Even the arrival of three million visitors a year doesn’t really make much of an impression except around the tourist hubs where there is a hive of activity: tour buses, cars and RVs jostle for parking, people mill about the boardwalks of the popular thermal attractions.
While we’ve both been here before, individually and together, we’ve somehow never brought the RV, a situation that clearly needed remedying. Our first stop is Tower Hill campground, nestled in a bowl a little way up the valley from Tower Fall itself. We’re finishing off some work and so only take a couple of hours off to walk down to the Yellowstone River. The swift waters meander through stretches of yellow and white gorge, fresh green vegetation colours the lower lying meadows on some of the inside bends, pines grow on any possible gradient and wafts of sulfur rise from the water. It’s a beautiful spot in the late afternoon sun and we watch a tree trunk carried in the central swift currents as it drifts towards the outer bank of a bend where it suddenly drops into a backwater and joins the numerous other logs caught in the same trap.
Further up the river the waters have cut an even more dramatic path creating the Grand Canyon of the Yellowstone. There are numerous viewpoints along both rims, strung out like beads connected by trails. The beads, accessible from the various parking areas are multicoloured hubs of people, the trail between them, the quieter part of the necklace. We park at Grand View and head west along the trail.
It’s difficult to do the canyon justice. Hydrothermal activity in the Rhyolite rock has left the reddish, yellow and white hues that characterise the steep, deeply eroded sides of the canyon. The slopes sweep down to the water over three hundred meters (1000 feet) below, the line broken by the jagged shapes left in sections of more resistant rock, pine trees cling wherever possible, the sound of the rushing river reaching us on the rim, even over the brisk wind.

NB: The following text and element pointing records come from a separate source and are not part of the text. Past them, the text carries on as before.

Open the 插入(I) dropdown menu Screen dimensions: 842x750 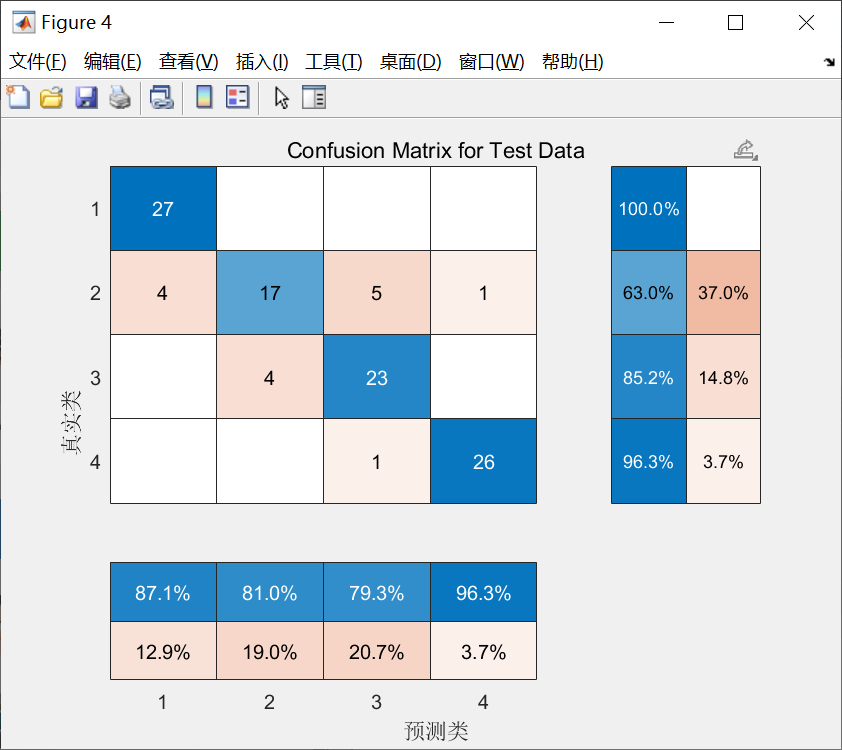coord(262,62)
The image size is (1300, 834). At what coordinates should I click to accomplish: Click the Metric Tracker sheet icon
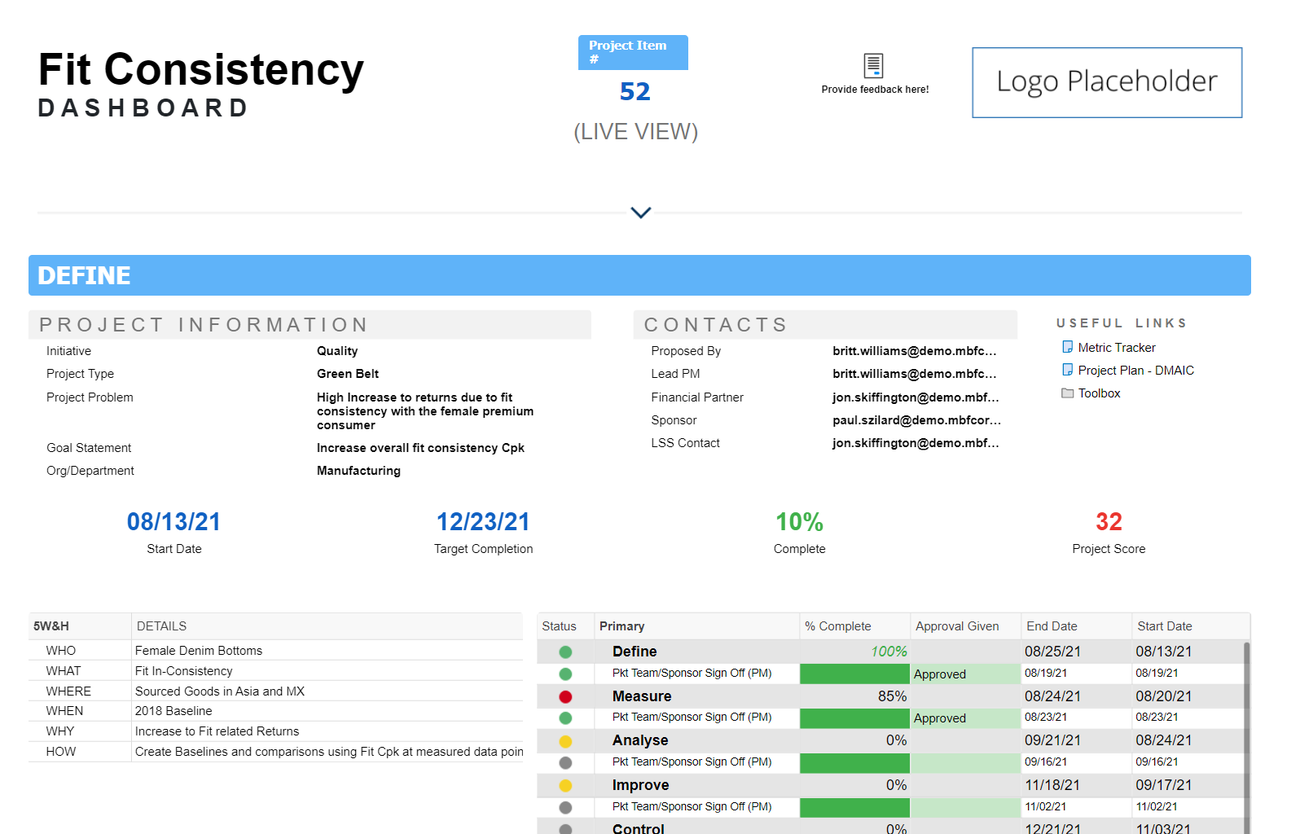(x=1067, y=347)

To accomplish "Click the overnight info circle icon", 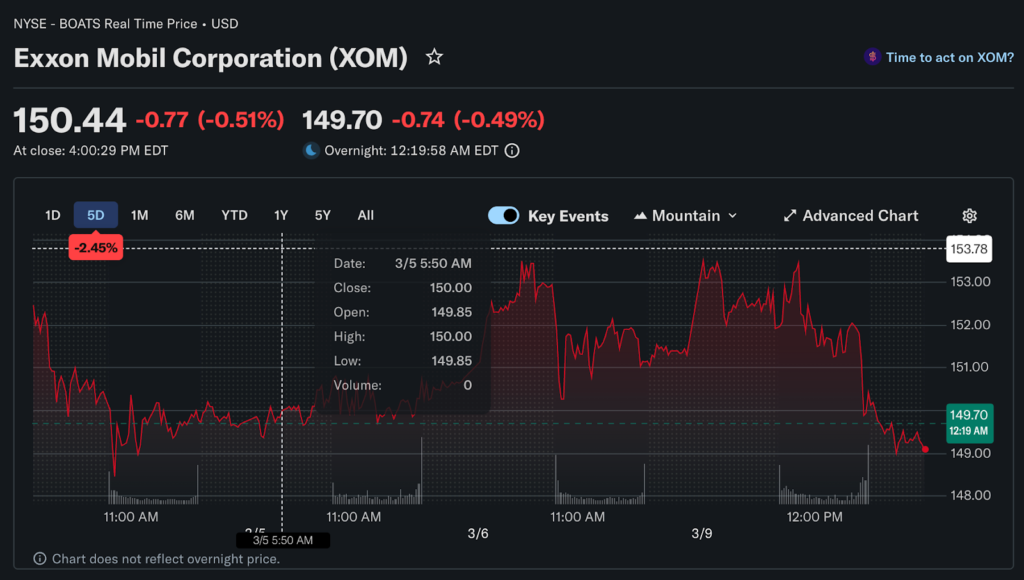I will coord(512,151).
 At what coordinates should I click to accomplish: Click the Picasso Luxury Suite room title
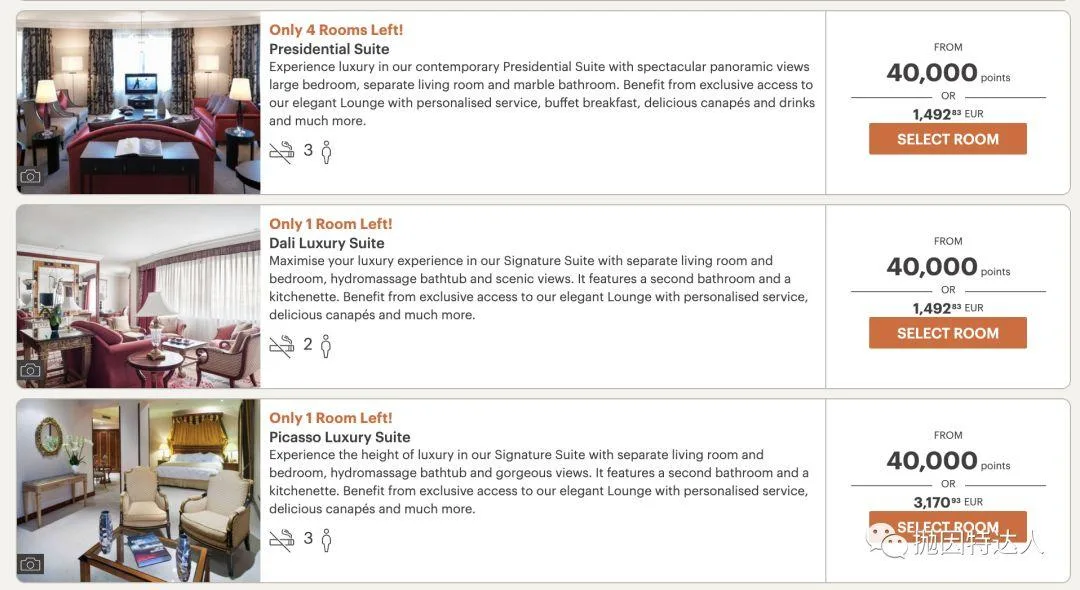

The short steep Red Rock Trail drops one hundred and fifty meters (500 feet) in a little over half a kilometer (⅜ mile) to a viewing point with an uninterrupted view of the Lower Falls. The green oxygenated waters tumble over the rim into the white foaming spray curtain of the falls. The climb is worth the experience, as is the next trail down, this time to the brink of the Lower Falls. Here, the roar of the water is fierce, its speed and volume over the edge mesmerising. The partly translucent green waters roll over the rim, the escaping droplets sparkle white in the sun, a rainbow plays in the swirling mists below and the river continues on its way through a particularly stunning section of the canyon.